The appointment marks the consolidation of all Barclays' above-the-line business into BBH, which also handles Barclays subsidiary Woolwich.
Barclays said it has given the Barclaycard work to BBH because it wants to create a unified voice for the banking group and build on the strengths of the brand through a fresh approach.
It is not yet clear whether this means that its credit card advertising will adopt the 'Fluent in Finance' strapline.
The company took an earlier step toward aligning the brands more closely when Barclays took over the £19m-a-year sponsorship of the English Premier League from Barclaycard earlier this month (Marketing, October 3), reuniting the bank with football's most prestigious league after ten years.
Barclaycard, which is the UK's leading credit card, has only spent about £400,000 in the past six months through BMP. Its last television advertising through BMP launched in October and focused on value for money for the first time, rather than on the brand itself.
It is thought that BBH will be responsible for creating advertising closer in theme to Barclays' advertising.
BMP DDB originally won the account from Collett Dickenson Pearce in May 1990, scrapping TV advertising frontman Alan Whicker first for Rowan Atkinson as an MI6 agent, and then Angus Deayton.

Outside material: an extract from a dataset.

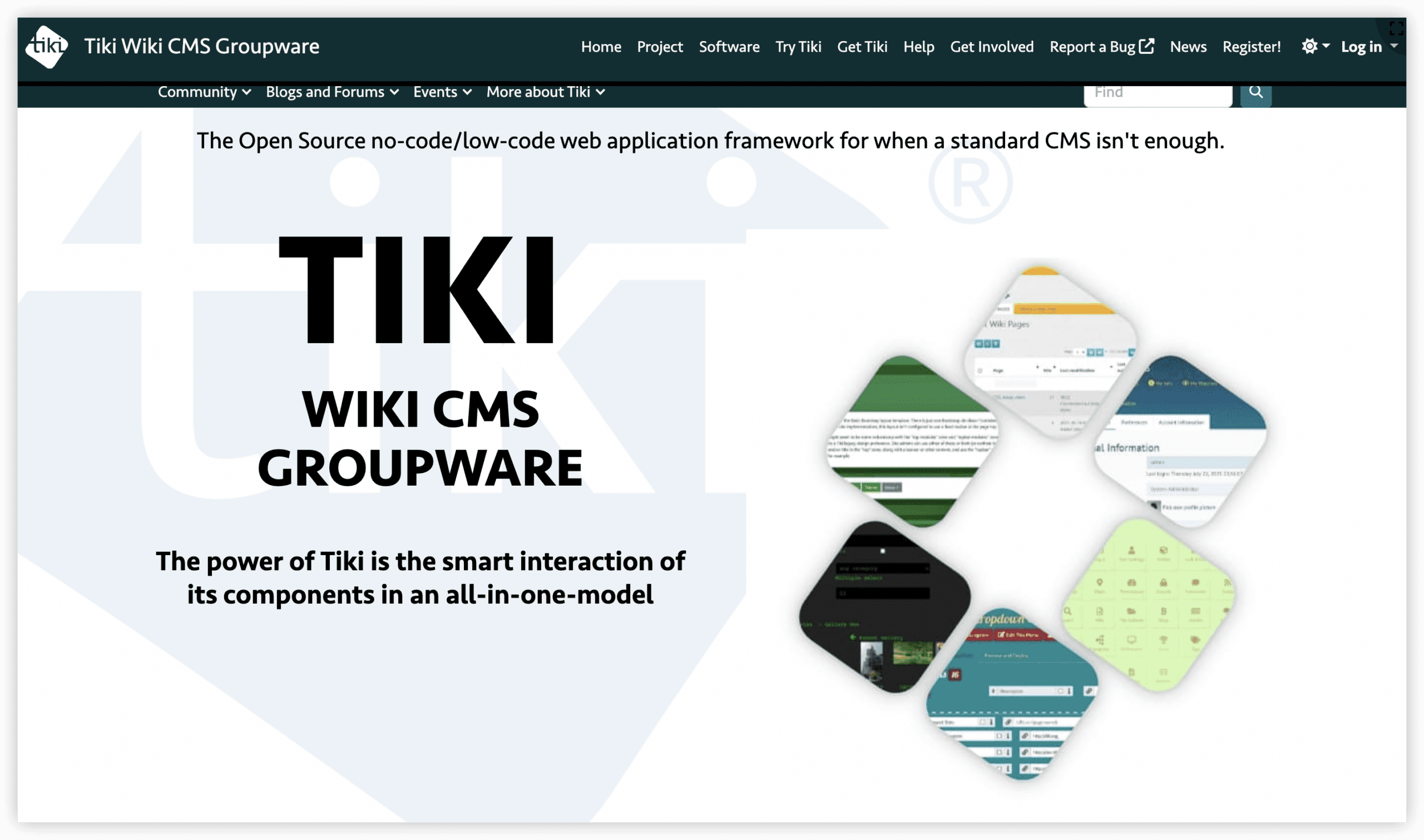1424x840 pixels.
Task: Select Home in the top navigation
Action: [x=601, y=47]
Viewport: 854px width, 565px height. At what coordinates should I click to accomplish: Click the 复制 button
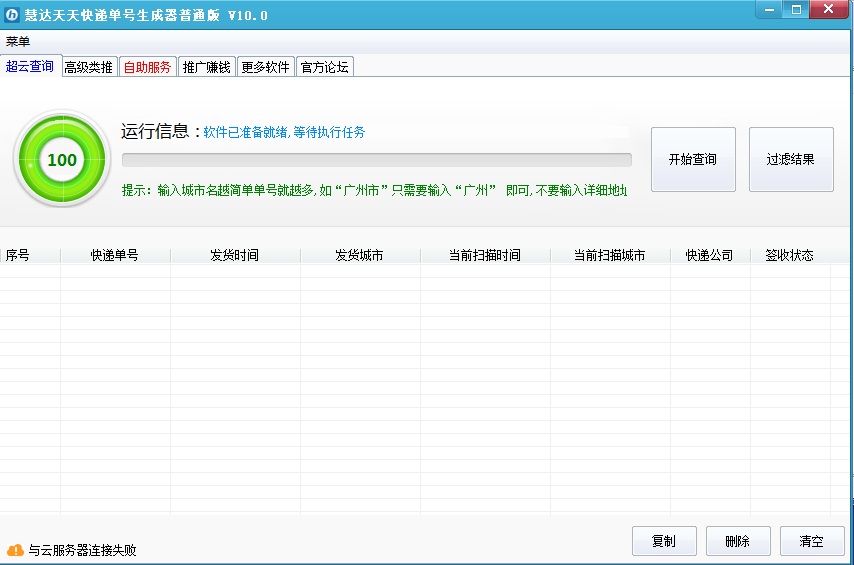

As a precursor to the creative appointment, Barclaycard moved its media account out of OMD UK and into Starcom Motive earlier this year. Barclaycard's relationship with below-the-line agency WWAV Rapp Collins remains unaffected.
Recent speculation has suggested that Samuel L Jackson, the face of Barclays' 'Fluent in Finance' TV advertising, is to be dropped.
However, a spokesman for the bank stressed that the US film star is to appear in two ads next year and that no decision has been made to drop him.